American film producer (1896–1977)

Bryan Foy (December 8, 1896 - April 20, 1977) was an American film producer and director who began his career in the "Seven Little Foys" vaudeville act started by his father, Eddie Foy. He produced more than 200 films between 1924 and 1963. He also directed 41 films between 1923 and 1934. He headed the B picture unit at Warner Bros. Pictures where he was known as "the keeper of the B's".

==Biography==

Chips of the Old Block (1928)

He was born in Chicago, Illinois, on December 8, 1896. He was the eldest son of the vaudeville star Eddie Foy and appeared with his father in the vaudeville act "Eddie Foy and The Seven Little Foys." The act broke up when Bryan Foy left to join the U.S. Army in World War I in 1918, after which his remaining siblings continued performing with their father under the title, "Eddie Foy and the Younger Foys", through 1923, when their father retired. Contrary to their stated retirement, the Foy family still worked together in entertainment as Brian Foy directed them in a 1928 Vitaphone Varieties short.
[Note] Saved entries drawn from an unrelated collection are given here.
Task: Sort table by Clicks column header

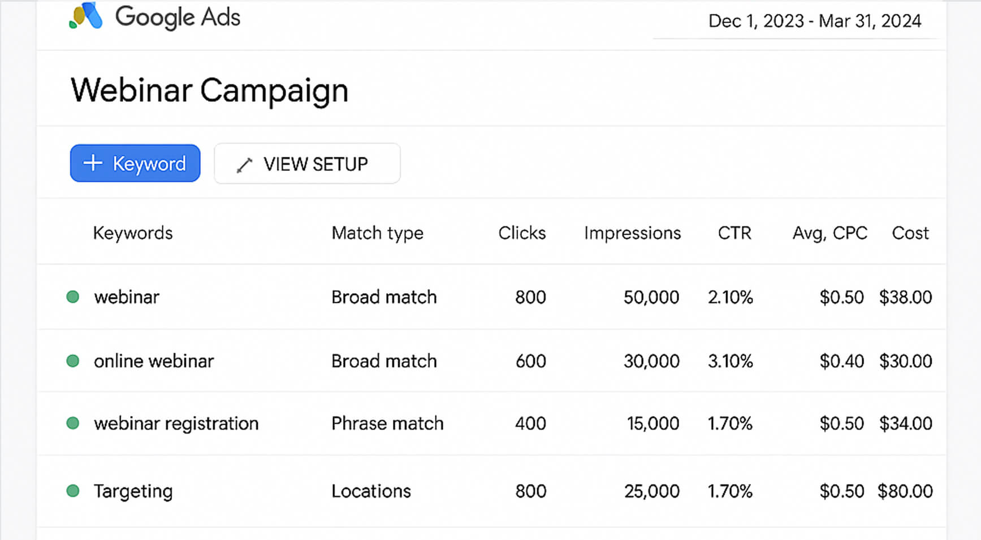Action: [x=522, y=233]
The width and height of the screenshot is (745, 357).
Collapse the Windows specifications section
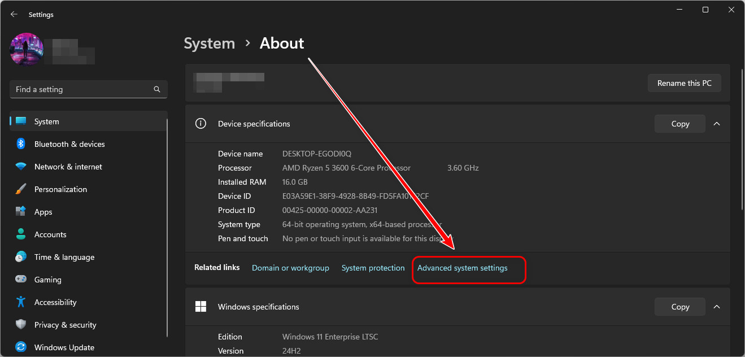tap(717, 307)
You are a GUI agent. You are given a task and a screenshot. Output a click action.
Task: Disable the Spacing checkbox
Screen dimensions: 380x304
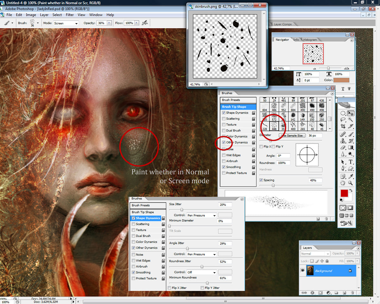[x=261, y=180]
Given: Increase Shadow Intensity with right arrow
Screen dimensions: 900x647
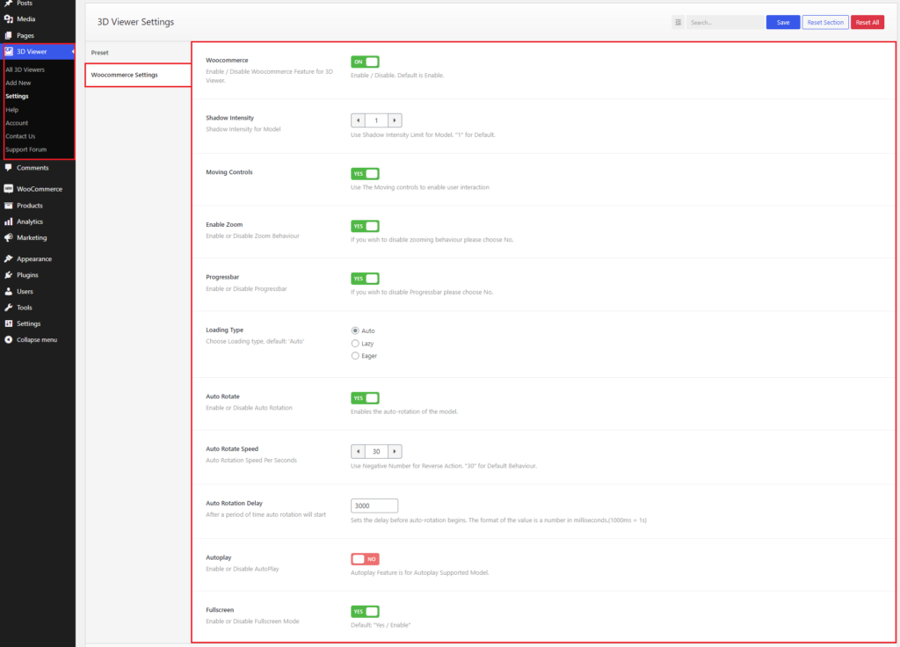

He was also a songwriter, and by 1916 had several published songs, including "My Honolulu Girl".

Foy led Warners B picture unit until 1942 when the studio ended their second features. He was recruited to 20th Century Fox where he produced the acclaimed war movie Guadalcanal Diary in 1943. Following the war Foy entered motion picture production with a series of short subjects for Universal Pictures including a series of The Shadow with Foy writing and directing several of the two reelers. He remained with Fox until 1947 where he produced for Eagle-Lion Films with one of his assistant producers being famed mobster Johnny Rosselli. He was rehired by Warner Bros in 1950. From 1954 Foy produced films for Columbia Pictures. He returned again to Warners in 1962 for his final two films.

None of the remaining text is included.